Neste momento estamos a meio do projeto, que tem duração de 18 meses. Estamos a acabar a primeira fase focada em medidas indoor. O objetivo, até aqui, tem sido em medir o sinal de micro--ondas em ambientes controlados para identificar os principais mecanismos físicos envolvidos e isolar as condições ideais para deteção. Foram realizadas várias campanhas de medida que exploram diferentes cenários (água estática, ondulação controlada), tipos de alvos (garrafas de plásticos, redes, palhinhas, lixo indiferenciado recolhido nas praias, entre outros) e técnicas de micro-ondas (passivas baseadas em radiómetros e ativas baseadas em RADAR).
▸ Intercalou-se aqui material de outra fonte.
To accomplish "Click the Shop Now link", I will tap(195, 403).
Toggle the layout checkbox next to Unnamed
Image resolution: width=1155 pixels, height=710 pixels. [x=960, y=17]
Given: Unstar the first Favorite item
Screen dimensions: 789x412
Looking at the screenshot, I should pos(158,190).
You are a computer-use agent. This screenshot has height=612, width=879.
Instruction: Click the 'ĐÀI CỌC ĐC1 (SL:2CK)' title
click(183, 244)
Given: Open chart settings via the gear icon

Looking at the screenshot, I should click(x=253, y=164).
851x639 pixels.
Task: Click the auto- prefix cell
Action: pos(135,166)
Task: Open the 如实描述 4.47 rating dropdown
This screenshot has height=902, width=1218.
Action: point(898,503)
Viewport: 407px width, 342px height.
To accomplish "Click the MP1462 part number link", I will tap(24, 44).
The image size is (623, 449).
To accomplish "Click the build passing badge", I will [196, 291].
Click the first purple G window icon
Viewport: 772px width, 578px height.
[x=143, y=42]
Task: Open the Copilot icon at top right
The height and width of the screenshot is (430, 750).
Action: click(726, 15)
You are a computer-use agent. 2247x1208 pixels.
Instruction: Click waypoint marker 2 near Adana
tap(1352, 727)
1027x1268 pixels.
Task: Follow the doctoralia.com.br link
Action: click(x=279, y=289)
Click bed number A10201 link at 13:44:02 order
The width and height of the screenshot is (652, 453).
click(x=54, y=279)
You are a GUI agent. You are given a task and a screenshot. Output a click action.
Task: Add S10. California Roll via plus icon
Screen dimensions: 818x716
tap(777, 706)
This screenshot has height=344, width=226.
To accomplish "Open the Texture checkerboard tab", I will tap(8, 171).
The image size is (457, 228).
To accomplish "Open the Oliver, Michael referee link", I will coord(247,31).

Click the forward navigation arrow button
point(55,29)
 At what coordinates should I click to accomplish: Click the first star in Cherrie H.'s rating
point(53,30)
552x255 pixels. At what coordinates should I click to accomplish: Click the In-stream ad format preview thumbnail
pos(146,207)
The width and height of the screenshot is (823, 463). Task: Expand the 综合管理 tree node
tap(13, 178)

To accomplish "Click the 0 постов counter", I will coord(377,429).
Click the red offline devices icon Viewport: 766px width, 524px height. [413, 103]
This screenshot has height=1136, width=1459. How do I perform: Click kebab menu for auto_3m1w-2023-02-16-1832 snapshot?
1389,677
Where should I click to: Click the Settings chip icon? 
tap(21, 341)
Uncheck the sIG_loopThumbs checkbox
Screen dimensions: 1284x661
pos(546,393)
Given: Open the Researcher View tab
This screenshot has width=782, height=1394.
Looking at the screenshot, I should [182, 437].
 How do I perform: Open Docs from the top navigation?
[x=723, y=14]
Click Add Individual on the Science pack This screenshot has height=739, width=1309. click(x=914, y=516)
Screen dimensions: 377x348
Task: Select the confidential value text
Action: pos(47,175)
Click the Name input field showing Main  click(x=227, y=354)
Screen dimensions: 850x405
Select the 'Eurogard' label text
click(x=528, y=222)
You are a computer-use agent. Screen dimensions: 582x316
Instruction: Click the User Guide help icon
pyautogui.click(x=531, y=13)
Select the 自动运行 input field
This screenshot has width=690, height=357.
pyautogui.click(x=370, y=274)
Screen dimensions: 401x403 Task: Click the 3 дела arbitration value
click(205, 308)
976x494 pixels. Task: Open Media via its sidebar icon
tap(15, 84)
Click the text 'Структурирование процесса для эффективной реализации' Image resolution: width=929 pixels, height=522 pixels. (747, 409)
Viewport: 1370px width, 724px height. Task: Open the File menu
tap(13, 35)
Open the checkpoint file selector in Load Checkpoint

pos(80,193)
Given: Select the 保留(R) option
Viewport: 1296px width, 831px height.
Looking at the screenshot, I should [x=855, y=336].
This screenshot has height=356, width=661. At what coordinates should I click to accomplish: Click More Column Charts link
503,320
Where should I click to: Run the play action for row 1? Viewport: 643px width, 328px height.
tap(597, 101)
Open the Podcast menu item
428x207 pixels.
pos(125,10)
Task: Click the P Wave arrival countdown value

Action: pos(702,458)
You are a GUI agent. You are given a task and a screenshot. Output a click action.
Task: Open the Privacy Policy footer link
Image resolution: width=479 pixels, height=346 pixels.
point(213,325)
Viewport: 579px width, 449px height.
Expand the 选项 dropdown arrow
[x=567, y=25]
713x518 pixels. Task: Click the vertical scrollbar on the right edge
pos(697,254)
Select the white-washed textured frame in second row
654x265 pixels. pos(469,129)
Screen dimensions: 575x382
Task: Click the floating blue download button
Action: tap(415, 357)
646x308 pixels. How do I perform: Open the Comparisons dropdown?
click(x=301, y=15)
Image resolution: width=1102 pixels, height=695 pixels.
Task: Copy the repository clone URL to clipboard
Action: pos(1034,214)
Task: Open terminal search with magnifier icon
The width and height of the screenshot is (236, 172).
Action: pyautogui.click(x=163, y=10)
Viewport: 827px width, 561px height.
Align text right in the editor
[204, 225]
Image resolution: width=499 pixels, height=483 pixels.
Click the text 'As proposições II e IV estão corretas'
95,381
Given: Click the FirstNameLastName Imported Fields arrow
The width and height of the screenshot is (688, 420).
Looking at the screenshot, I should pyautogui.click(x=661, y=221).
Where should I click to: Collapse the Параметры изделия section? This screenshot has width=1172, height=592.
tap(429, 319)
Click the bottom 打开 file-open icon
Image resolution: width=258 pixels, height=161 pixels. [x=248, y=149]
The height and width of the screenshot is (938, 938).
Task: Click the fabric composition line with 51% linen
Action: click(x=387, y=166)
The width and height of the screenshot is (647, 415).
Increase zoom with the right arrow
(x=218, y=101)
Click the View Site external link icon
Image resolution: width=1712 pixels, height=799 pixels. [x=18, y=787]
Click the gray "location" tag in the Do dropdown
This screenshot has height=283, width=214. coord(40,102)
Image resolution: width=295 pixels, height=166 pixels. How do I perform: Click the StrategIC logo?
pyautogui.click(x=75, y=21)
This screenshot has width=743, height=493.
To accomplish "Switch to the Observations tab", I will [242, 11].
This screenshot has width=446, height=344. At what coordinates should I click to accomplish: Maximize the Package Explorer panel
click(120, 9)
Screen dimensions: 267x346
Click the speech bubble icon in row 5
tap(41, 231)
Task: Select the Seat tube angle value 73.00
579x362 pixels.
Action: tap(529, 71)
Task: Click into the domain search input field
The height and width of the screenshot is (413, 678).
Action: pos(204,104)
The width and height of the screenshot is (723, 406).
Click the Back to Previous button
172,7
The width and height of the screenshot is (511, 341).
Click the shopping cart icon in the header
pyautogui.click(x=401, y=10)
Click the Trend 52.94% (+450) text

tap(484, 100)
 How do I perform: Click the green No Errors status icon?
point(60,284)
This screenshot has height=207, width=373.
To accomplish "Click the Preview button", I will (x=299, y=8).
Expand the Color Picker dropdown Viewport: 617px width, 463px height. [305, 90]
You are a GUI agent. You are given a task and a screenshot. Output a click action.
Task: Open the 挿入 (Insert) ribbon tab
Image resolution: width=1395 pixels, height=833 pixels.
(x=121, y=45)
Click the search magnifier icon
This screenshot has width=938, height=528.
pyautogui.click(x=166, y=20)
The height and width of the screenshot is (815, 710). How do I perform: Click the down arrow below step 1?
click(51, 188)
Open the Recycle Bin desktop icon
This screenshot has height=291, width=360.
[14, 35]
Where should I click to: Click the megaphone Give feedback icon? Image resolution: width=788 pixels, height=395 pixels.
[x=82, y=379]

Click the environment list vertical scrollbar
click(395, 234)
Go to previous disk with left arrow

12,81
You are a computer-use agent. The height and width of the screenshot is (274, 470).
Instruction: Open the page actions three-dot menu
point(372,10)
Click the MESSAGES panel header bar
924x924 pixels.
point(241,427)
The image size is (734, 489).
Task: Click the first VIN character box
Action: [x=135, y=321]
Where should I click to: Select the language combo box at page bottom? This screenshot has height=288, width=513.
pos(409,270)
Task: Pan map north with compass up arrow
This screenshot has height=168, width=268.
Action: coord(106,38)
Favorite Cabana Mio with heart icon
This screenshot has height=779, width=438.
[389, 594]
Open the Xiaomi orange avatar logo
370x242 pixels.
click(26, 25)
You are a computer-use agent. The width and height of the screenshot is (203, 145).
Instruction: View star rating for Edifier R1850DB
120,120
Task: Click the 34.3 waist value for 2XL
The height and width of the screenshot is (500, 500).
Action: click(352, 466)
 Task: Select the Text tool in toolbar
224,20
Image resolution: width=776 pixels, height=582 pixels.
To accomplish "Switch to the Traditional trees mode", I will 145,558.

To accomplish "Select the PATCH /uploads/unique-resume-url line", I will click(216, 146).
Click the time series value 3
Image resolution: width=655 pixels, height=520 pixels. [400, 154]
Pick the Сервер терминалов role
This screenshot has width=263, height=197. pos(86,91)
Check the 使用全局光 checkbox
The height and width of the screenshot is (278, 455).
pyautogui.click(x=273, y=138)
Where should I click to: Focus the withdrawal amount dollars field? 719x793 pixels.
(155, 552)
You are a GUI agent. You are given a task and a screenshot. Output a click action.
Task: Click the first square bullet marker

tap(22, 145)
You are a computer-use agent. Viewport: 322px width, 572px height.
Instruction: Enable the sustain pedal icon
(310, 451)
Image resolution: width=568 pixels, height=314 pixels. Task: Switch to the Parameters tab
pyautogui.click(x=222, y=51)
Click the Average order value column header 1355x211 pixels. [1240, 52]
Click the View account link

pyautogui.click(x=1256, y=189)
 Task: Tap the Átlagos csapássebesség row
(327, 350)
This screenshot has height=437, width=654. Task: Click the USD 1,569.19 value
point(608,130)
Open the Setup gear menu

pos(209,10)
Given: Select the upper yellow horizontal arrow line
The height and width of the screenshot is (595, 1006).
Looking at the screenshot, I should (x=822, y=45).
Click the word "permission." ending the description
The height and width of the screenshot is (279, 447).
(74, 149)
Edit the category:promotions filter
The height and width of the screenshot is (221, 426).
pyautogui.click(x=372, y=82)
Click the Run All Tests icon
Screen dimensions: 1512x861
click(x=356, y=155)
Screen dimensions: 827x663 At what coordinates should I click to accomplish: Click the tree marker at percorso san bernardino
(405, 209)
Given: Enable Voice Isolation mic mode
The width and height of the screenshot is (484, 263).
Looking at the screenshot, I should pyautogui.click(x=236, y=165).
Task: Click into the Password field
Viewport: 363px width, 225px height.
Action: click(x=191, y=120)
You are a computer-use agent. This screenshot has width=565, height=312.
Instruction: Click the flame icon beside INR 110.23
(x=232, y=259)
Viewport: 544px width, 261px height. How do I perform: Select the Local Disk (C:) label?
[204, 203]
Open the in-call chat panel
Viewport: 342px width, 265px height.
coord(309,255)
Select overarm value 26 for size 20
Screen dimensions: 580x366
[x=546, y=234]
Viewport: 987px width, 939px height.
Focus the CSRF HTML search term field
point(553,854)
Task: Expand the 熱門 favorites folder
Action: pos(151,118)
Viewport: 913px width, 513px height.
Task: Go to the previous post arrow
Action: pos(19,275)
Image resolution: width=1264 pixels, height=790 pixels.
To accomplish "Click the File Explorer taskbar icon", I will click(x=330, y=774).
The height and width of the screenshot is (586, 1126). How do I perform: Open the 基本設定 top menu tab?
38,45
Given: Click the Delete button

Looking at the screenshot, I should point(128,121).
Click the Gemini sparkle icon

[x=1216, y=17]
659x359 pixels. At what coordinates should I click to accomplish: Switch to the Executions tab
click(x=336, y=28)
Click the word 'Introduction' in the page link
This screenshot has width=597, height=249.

As medidas têm sido feitas em diferentes locais, nomeadamente em piscinas dedicadas, montadas nos laboratórios do IST e do Politécnico de Leiria. A equipa também integrou uma campanha de medida realizada na Holanda, nas instalações de Deltares, o que permitiu testar a deteção de plástico utilizando um sistema de RADAR, com ondulações controladas representativas das condições de alto mar.
O próximo passo do projeto será avançar para medidas em ambientes exteriores que permitam validar as técnicas desenvolvidas com base em condições não controladas e, portanto, mais próximas de um sistema real.
LIXO RECOLHIDO das praias e medidas de teste em água estática.
Quais as principais conclusões preliminares que já obtiveram?
A primeira grande conclusão deste estudo, até agora, é que os macro plásticos (objetos com dimensão > 25 mm) que flutuam na água induzem uma resposta detetável por sistemas de RADAR, em várias condições de ondulação, representativas de alto mar. Este é um resultado fundamental para o nosso estudo de viabilidade, sem o qual não faria sentido avançar para situações de ambiente não controlado.
Quem forma a equipa do projeto MARES?
A equipa é constituída por sete professores investigadores do Instituto de Telecomunicações e dois alunos de doutoramento de várias universidades nacionais (Instituto Superior Técnico (IST), Iscte – Instituto Universitário de Lisboa, Instituto Superior de Engenharia de Lisboa (ISEL), Politécnico de Leiria, Escola Naval). A coordenação de projeto é de Carlos Fernandes, do IST, coadjuvado por Sérgio Matos do Iscte – Instituto Universitário de Lisboa.